A arrogância escancarada é filha da ignorância: a ignorância de quem vive em um país imaginário cujas mazelas são exteriores a ele, seu corpo e seus amigos e familiares. De corpo imune em corpo imune, criamos um país sentado no sofá (ou na arquibancada) à espera de milagres de tudo o que vem de fora. Por isso malha o professor, o porteiro, o policial e o político que ele despreza.
São os eternos rebeldes contentes. Os descontentes, fora do estádio, não deixaram por menos: quem propunha o boicote ao Mundial escancarava, sem querer, tudo o que sabia sobre a população mais surrada do País (nada) ao impor o que era bom para a tosse: desligar a tevê ou torcer para a Croácia. É uma atitude sintomática: o detentor da luz e da consciência vai até à comunidade dizer o que o morador de lá deve fazer para não ser um autômato. “Se o Brasil ganha, ganha a propaganda nacionalista. Mas eu acho que o Brasil vai ganhar porque a Copa está comprada. A reeleição da Dilma está no pé do Neymar”, disse à Folha de S.Paulo, durante o jogo, uma atriz de 26 anos que teve a bondade de sair de casa para catequizar os nativos.

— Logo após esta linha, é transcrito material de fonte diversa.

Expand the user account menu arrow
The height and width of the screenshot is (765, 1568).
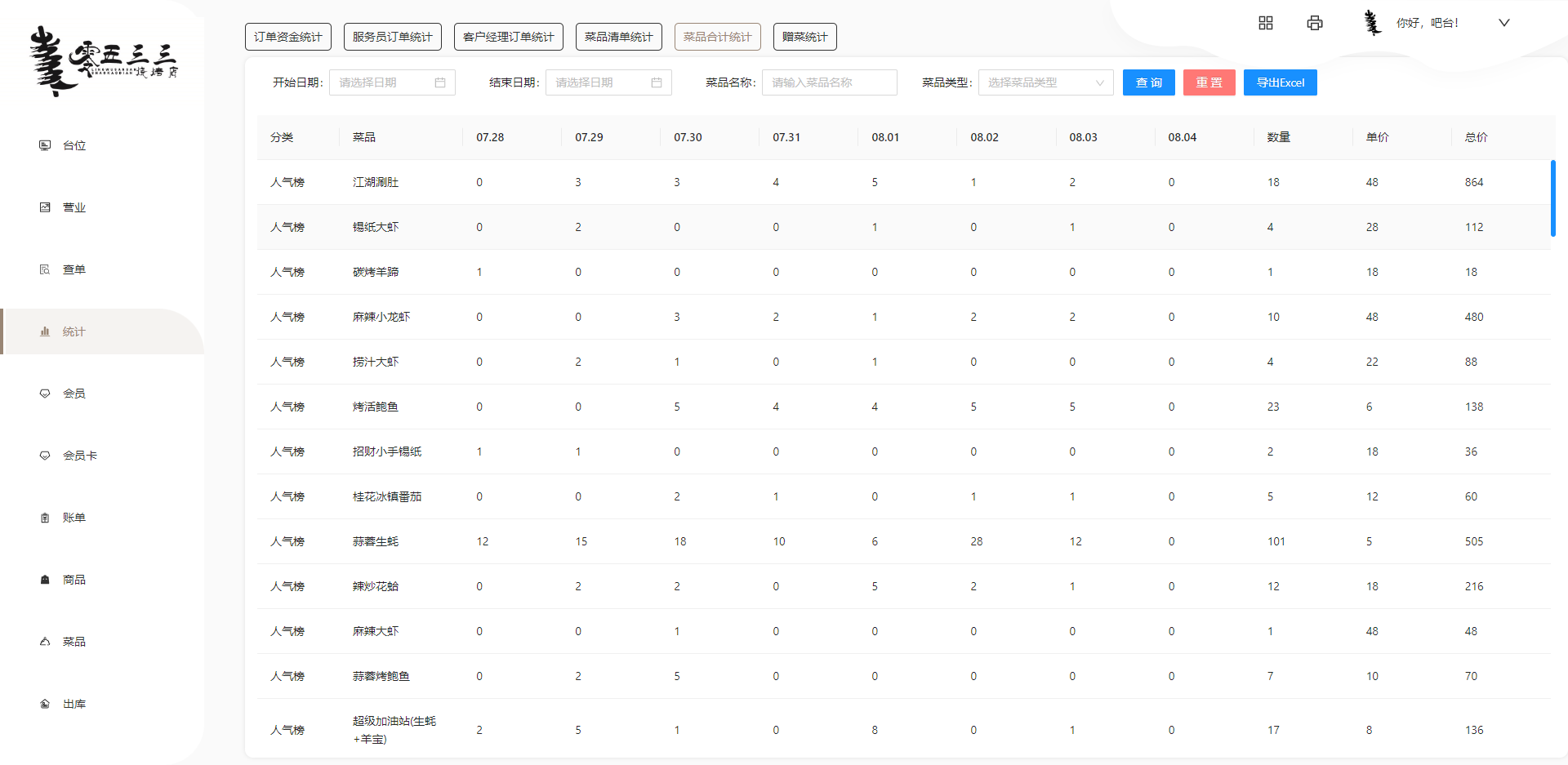point(1503,23)
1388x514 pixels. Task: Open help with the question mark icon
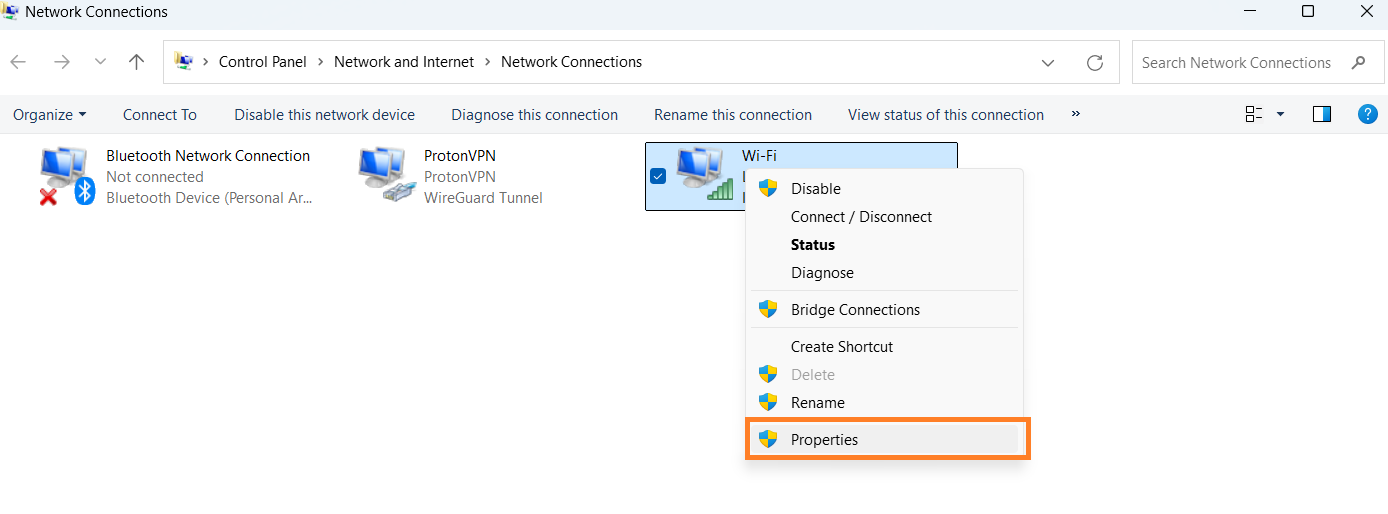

Curiosa essa forma de conscientização: é mais ou menos como fazíamos no computador ao guiar os lemmings, aqueles bichinhos que não sabiam o que queriam nem para onde iam e dependiam da mão destra do jogador para não cair em abismos nem bater a cabeça na parede. Não, minha cara. A alienação que você jura combater não é resultado de propaganda nem do futebol. E, sim, é possível ser consciente e se rebelar com o que deve ser questionado antes, durante e depois de 90 minutos de jogo. Para quem levanta cedo no dia seguinte às partidas, a vida segue, talvez com mais cor, talvez com menos disposição. Mas segue. Seria melhor se seguisse sem levar nas costas as botas de uma velha pedagogia: a pedagogia do subestimado, a mesma que espalha relincho quando confunde indignação com arrogância. O autômato, pode acreditar, está do lado oposto do seu espelho.